• 0

    Frete grátis a partir de R$ 110

Um passaporte e um bolinho de canela pra viagem, por Yvonne Miller

por Yvonne Miller
Arte: Staalmeesters, de Rembrandt van Rjin.

Yvonne Miller nasceu em 1985 na Alemanha, mas prefere o calor do Nordeste brasileiro, onde mora desde 2017. Cronista e contista, tem textos publicados em várias antologias e é uma das organizadoras e coautoras da coletânea de contos cearenses Quando a maré encher (Mirada, 2021). Seu próximo livro, Deus criou primeiro um tatu – Crônicas da Mata (Ed. Aboio, 2023), está em pré-venda interativa até dia 23. Clique aqui para garantir 10% de desconto + frete grátis + seu nome em todos os exemplares do livro!


Dia desses percebi que precisaria renovar meu passaporte. Tem exatamente quatro consulados alemães no Brasil onde posso fazer isso, e um deles fica – tatáaa – no Recife. Maravilha. Demorei algumas tardes para juntar a papelada toda e achar uma loja de fotografia onde fizessem fotos biométricas que correspondessem milimetricamente às diretrizes alemãs. Fotos tiradas, formulário preenchido e um monte de certidões e comprovantes reunidos, finalmente agendei um horário para às 10h da manhã na segunda-feira seguinte.

O Consulado Geral da Alemanha fica no bairro de Boa Viagem, na cobertura de uma das torres empresariais ao lado do Shopping Recife. Odeio shoppings, esses templos de consumismo desenfreado, que reúnem em um só lugar várias coisas que também odeio: marcas caras de donos ricos que não dão a mínima para condições dignas na cadeia de produção, música tanto ruim quanto alta nas lojas de eletrônicos, aglomeração, gente que anda devagar ou fica parada no meio do caminho, labirintos de corredores cheios de placas que nunca indicam onde é que se sai desse inferno, luz artificial que chega a doer nos olhos, um frio do caralho, praças de alimentação barulhentas, caixas 24 Horas que cobram uma taxa exorbitante e cafés com bolinhos de canela por 18 reais a unidade. Sério, quem paga isso?

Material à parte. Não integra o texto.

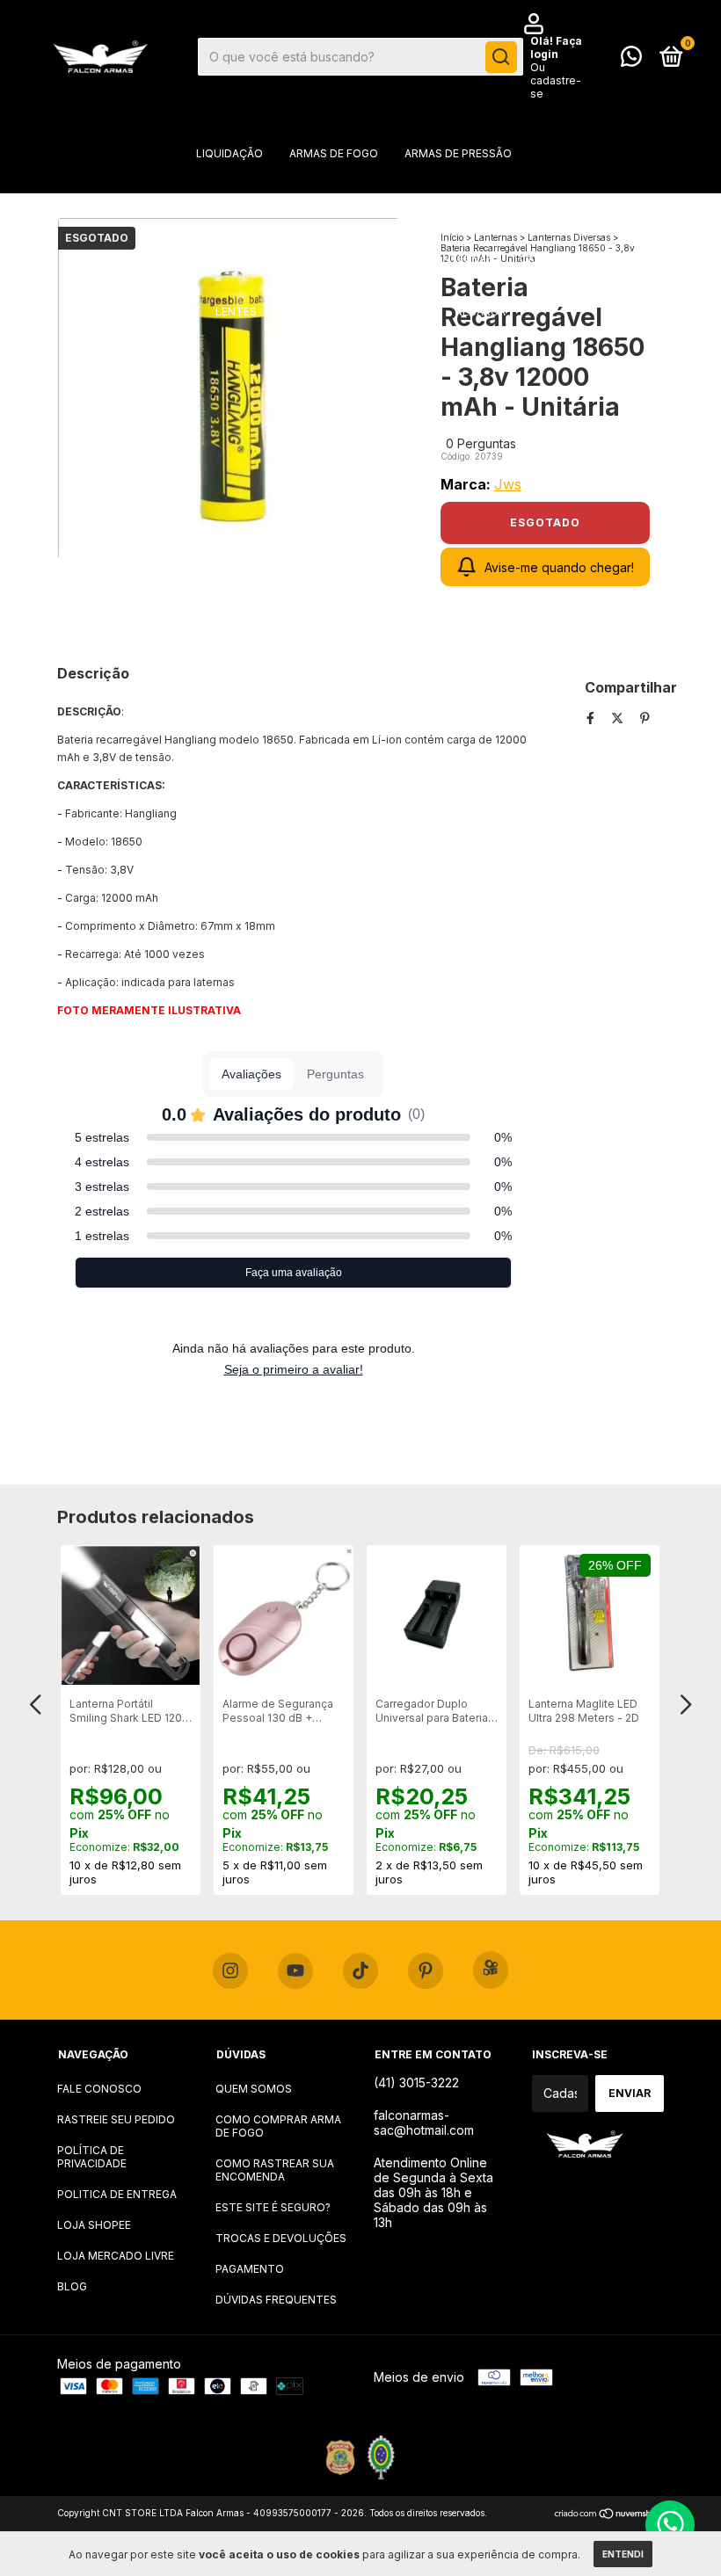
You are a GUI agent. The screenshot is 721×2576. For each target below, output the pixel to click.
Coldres (446, 206)
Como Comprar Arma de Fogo (278, 2126)
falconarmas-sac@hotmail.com (424, 2122)
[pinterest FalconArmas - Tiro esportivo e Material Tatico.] (425, 1971)
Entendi (623, 2554)
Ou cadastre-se (555, 80)
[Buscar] (501, 57)
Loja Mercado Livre (115, 2255)
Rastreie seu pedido (116, 2119)
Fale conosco (99, 2088)
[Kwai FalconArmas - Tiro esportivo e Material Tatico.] (490, 1970)
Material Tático (347, 206)
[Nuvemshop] (609, 2514)
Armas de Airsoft (221, 206)
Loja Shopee (94, 2224)
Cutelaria (313, 311)
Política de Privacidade (92, 2157)
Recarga (480, 311)
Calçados (399, 311)
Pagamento (249, 2268)
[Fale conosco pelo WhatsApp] (631, 60)
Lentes (236, 311)
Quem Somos (253, 2088)
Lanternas (461, 258)
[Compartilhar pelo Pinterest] (645, 717)
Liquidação (229, 153)
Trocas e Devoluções (280, 2238)
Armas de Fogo (333, 153)
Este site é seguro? (273, 2207)
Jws (507, 484)
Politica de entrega (117, 2194)
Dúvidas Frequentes (276, 2299)
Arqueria (525, 206)
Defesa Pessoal (197, 258)
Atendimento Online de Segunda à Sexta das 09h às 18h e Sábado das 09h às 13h (433, 2192)
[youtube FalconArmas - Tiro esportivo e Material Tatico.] (295, 1971)
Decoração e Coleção (336, 258)
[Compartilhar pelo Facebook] (592, 717)
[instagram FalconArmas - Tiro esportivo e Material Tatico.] (230, 1971)
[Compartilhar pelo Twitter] (619, 717)
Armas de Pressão (458, 153)
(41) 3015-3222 (416, 2082)
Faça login (556, 47)
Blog (72, 2286)
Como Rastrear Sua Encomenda (274, 2170)
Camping (545, 258)
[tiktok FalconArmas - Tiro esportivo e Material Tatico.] (360, 1971)
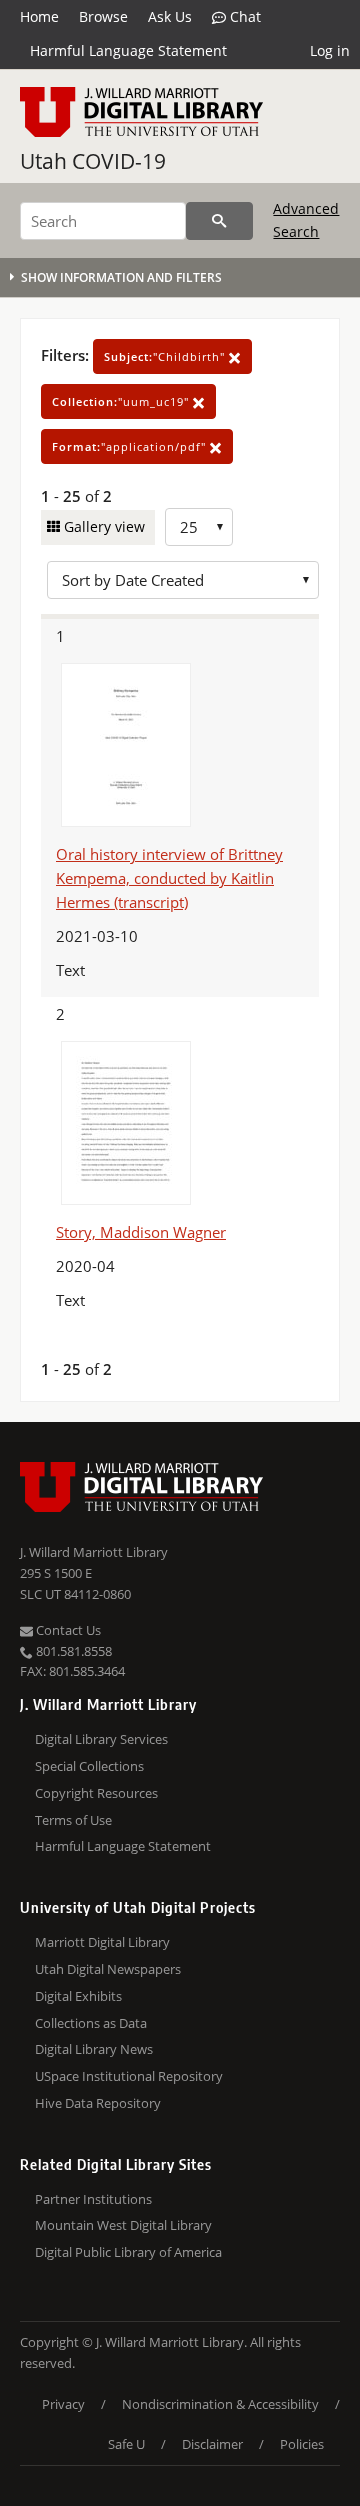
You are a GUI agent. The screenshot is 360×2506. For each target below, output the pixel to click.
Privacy (63, 2404)
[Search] (219, 221)
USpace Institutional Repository (129, 2076)
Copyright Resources (96, 1793)
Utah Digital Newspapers (108, 1969)
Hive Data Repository (98, 2103)
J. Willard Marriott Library (94, 1552)
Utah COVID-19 (93, 161)
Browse (103, 16)
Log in (330, 50)
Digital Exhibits (78, 1996)
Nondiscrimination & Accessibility (220, 2404)
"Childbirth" (166, 356)
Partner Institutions (93, 2199)
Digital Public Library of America (128, 2252)
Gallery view (102, 526)
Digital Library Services (101, 1739)
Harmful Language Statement (128, 50)
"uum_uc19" (122, 401)
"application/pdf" (131, 446)
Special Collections (89, 1766)
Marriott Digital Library (102, 1942)
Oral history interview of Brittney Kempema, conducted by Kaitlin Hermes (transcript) (169, 878)
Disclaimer (212, 2444)
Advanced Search (306, 219)
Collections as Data (91, 2023)
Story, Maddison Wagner (141, 1232)
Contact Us (67, 1630)
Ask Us (170, 16)
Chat (243, 16)
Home (39, 16)
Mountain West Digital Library (123, 2225)
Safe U (126, 2444)
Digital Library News (94, 2049)
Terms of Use (73, 1820)
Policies (302, 2444)
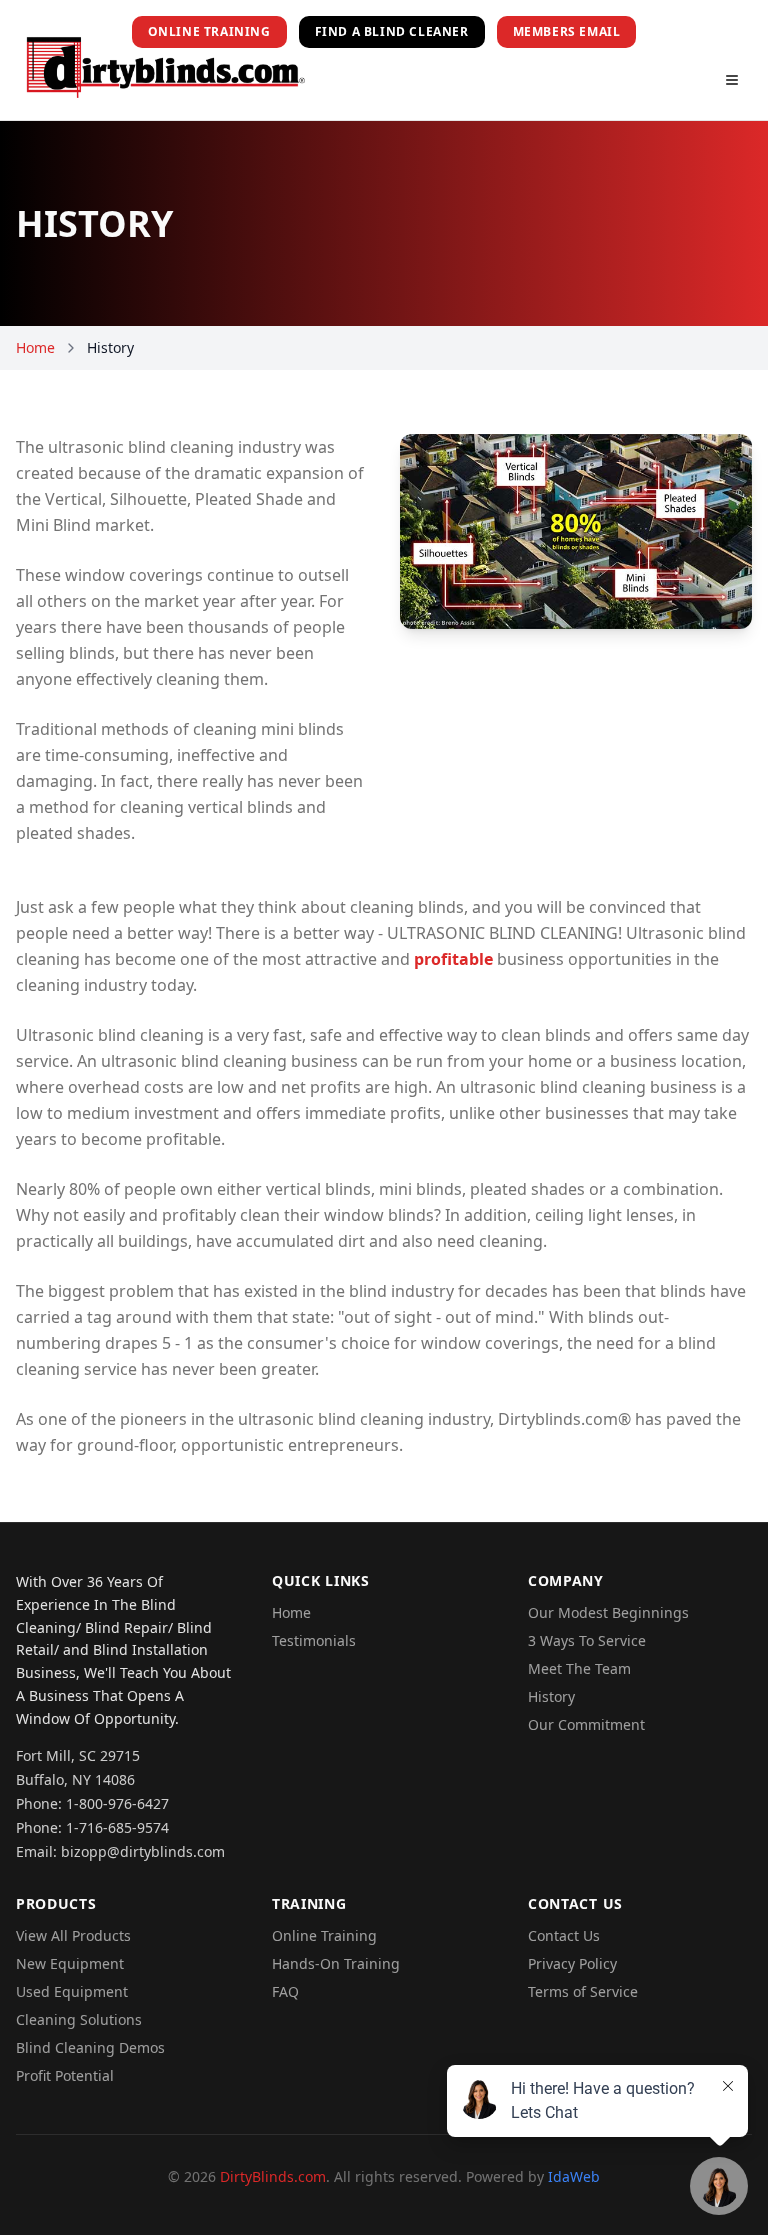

Mas hoje não precisarei nem pisar ali. Sorrio um sorriso superior e vitorioso enquanto me dirijo diretamente ao Centro Empresarial III, informo meu nome na recepção e subo no 16° andar. Meu horário é das 10 às 10h30 e ainda chego com dez minutos de antecedência, como me pediram no e-mail de confirmação. A sala de espera está vazia. Me certifico pela enésima vez que trouxe todos os documentos e espero. Espero. Espero. Cadê a pontualidade alemã? Às 10h30 finalmente me chamam. Ainda tá dentro do meu horário, então – justiça seja feita – nem dá pra reclamar. Vamos lá.

— Bom dia.
— Bom dia. — O funcionário, um cara jovem e simpático, sorri pra mim pelo vidro de separação, e por um breve instante penso ingenuamente que tudo vai dar certo.
— Alemão ou português?
Egal.
Gut, dann Deutsch. Ich möchte meinen Pass erneuern.
Okay, dann geben Sie mir mal Ihre Dokumente.

Coloco a pasta com todas as minhas certidões, comprovantes e as fotos biométricas na gaveta e ele a retira do outro lado. Revisa os papéis. Quanto mais avança, mais franze a testa. Minhas mãos já começam a suar. Aff Maria, o que será que faltou?

— Ah, achei! — exclama ele finalmente, com a testa novamente relaxada e abanando minha Abmeldebescheinigung – o comprovante de cancelamento de domicílio na Alemanha. — Sem isso ia sair caro, hein.

Forço um sorriso amarelo, ainda tensa. Ele começa a copiar meus dados do formulário para o computador. Durante uns instantes, tudo corre bem e em silêncio, até que:

— Cor dos olhos: graublau? Como é isso?

Encaro ele pelo vidro, esbugalhando os olhos para provar que realmente são azuis com cinza.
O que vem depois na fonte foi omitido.